Certain parties to this proceeding proposed that random audits be used as a means to ensure compliance with any rules governing a contribution exemption. The Commission is of the view that such audits may be appropriate in certain circumstances and will decide upon their use on a case-by-case basis.

Where the Commission has determined that a condition of a contribution exemption has been violated, or that the basis for obtaining the exemption in the first place was invalid or no longer applies, the Commission will assess remedies as may be appropriate to the circumstances. In the Commission's view, the determination of specific remedies associated with violations of contribution exemptions should be determined on a case-by-case basis. As a general rule, the Commission considers that, at a minimum, all legitimate back charges and interest should be paid to the telephone company regardless of any limitation expressed in its Terms of Service. The Commission may also impose penalties, such as a requirement for deposits beyond that specified in the Terms of Service, the imposition of more stringent conditions for contribution exemptions, or even suspension or termination of service in circumstances beyond those contemplated in the Terms of Service.

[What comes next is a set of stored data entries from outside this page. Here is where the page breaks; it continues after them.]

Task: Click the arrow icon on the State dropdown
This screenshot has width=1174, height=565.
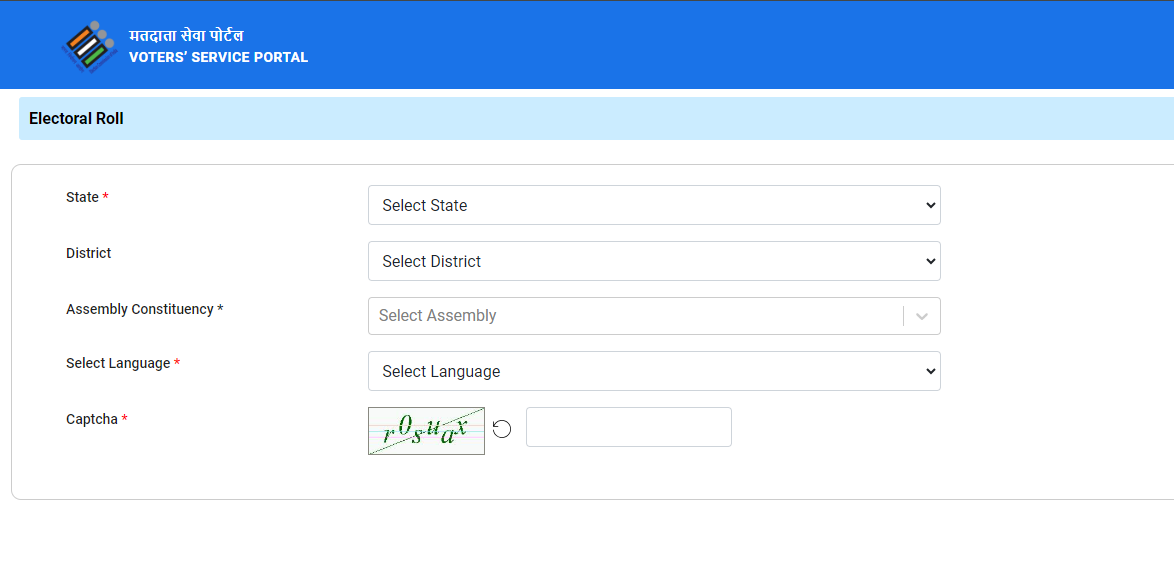Action: point(930,205)
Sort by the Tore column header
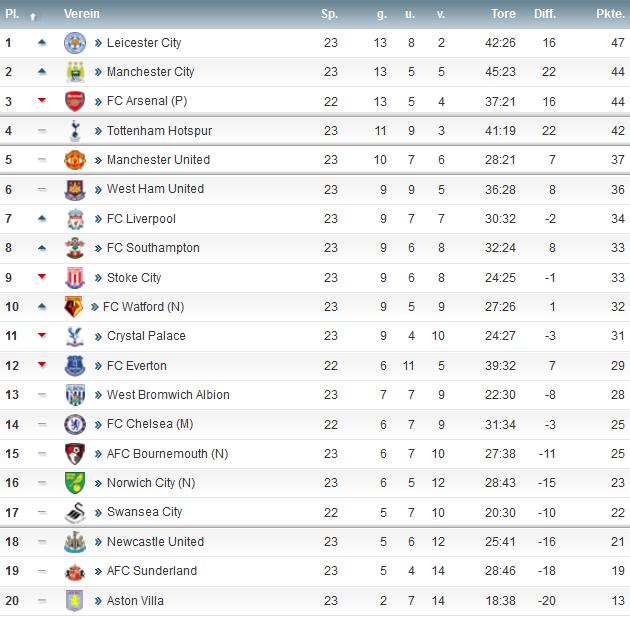 pyautogui.click(x=503, y=14)
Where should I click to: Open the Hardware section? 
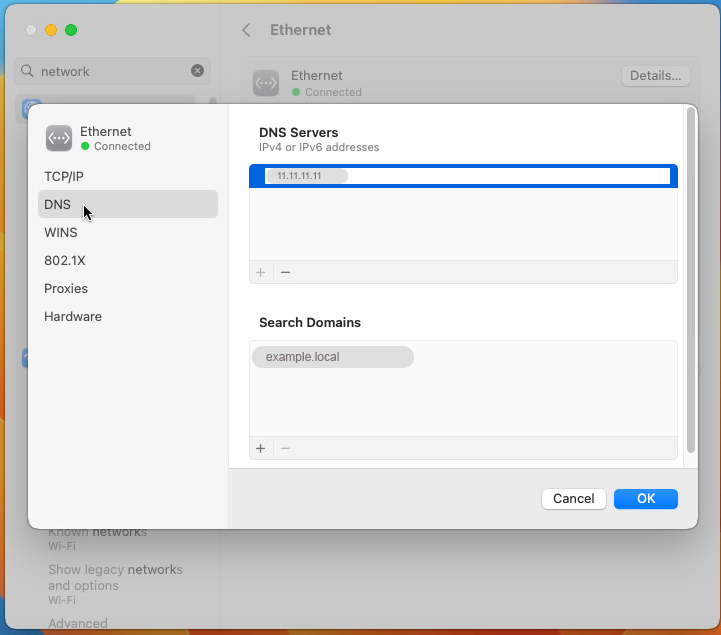[73, 316]
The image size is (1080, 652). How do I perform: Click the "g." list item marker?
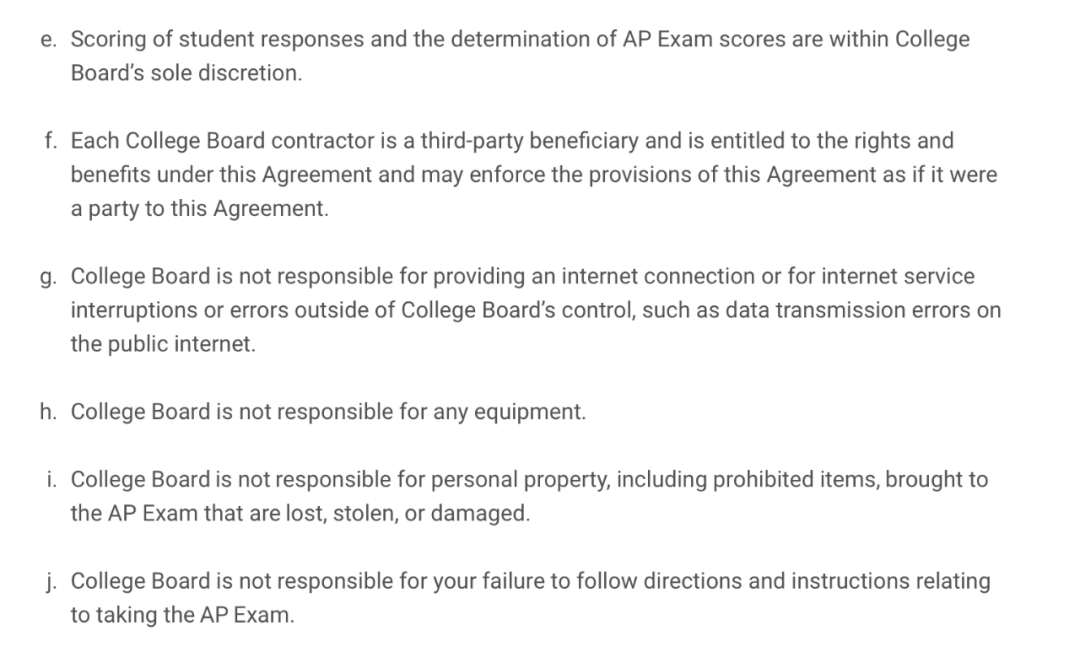48,277
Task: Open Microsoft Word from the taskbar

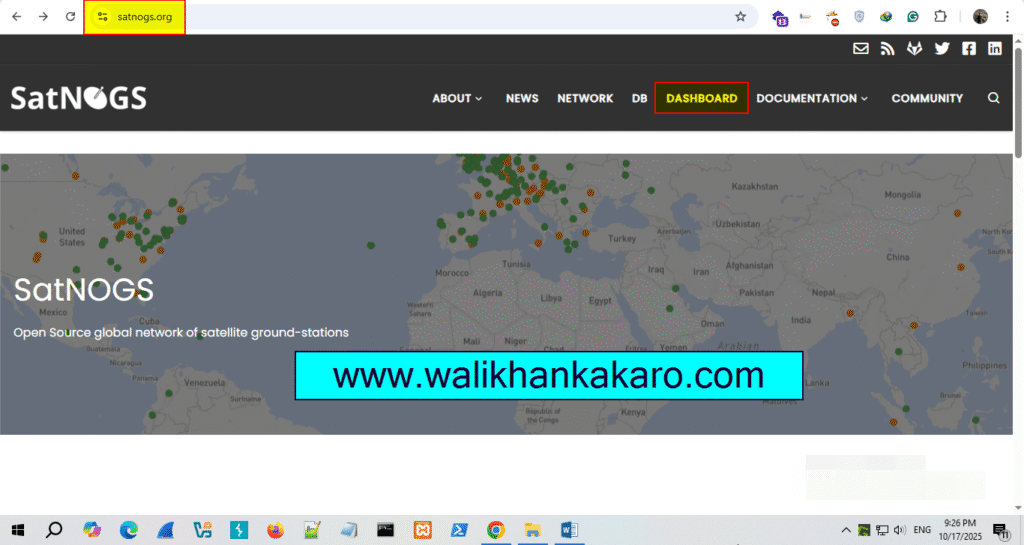Action: 569,530
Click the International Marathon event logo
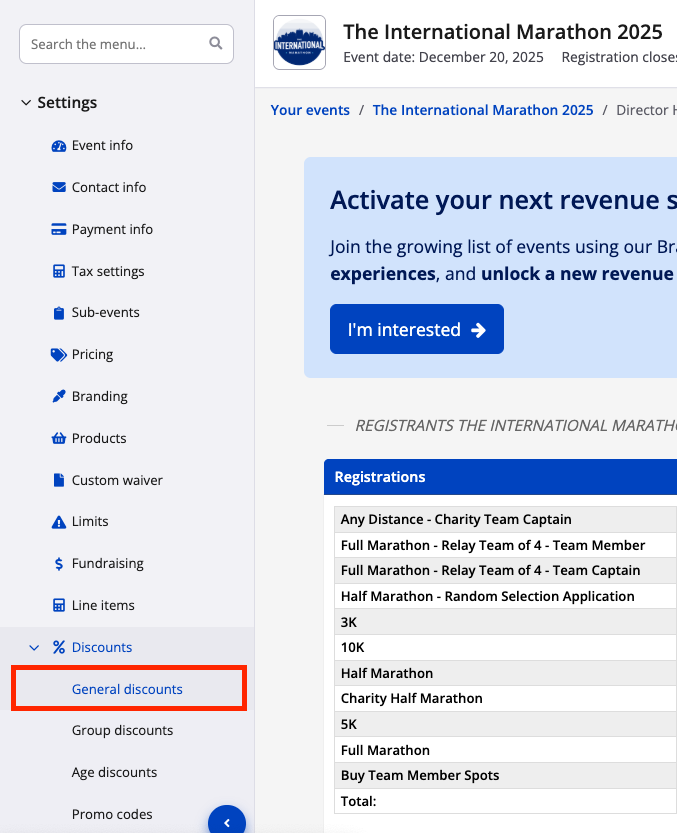Viewport: 677px width, 833px height. 299,43
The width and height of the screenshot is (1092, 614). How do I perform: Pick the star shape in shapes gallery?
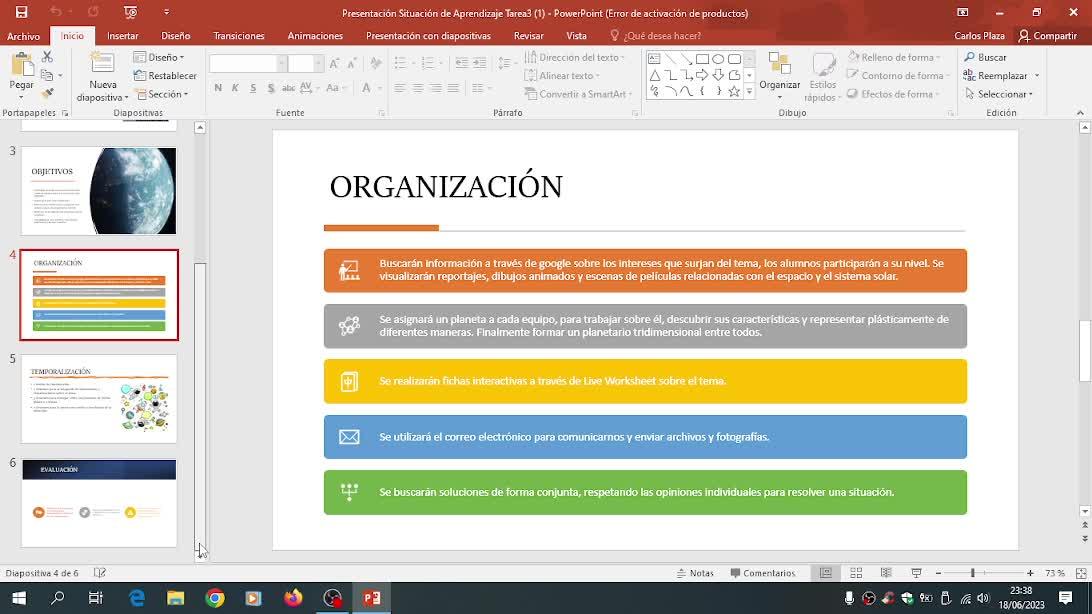[734, 92]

As noted earlier, the appendix provides a list of the individual applications that are the subject of this proceeding, together with the Commission's rulings with respect to those applications. The Commission has granted final approval where an application has met the evidentiary requirements set out in this Decision, and denied the application where it considers that the circuits in question are properly subject to contribution. Where an applicant's configuration is one for which the carrier is in a position to verify that an exemption is warranted, and where the carrier has not yet provided such verification, the Commission has granted interim approval. In such cases, the carrier may examine the applicant's configuration and report to the Commission by 3 May 1993. Finally, in those cases where the filing of further evidence is required of the applicant, disposition has been deferred until the required evidence is filed. Applicants are to file any such evidence by 3 May 1993, serving copies on the carrier or carriers in question. The carriers are to file any comments by 14 May 1993.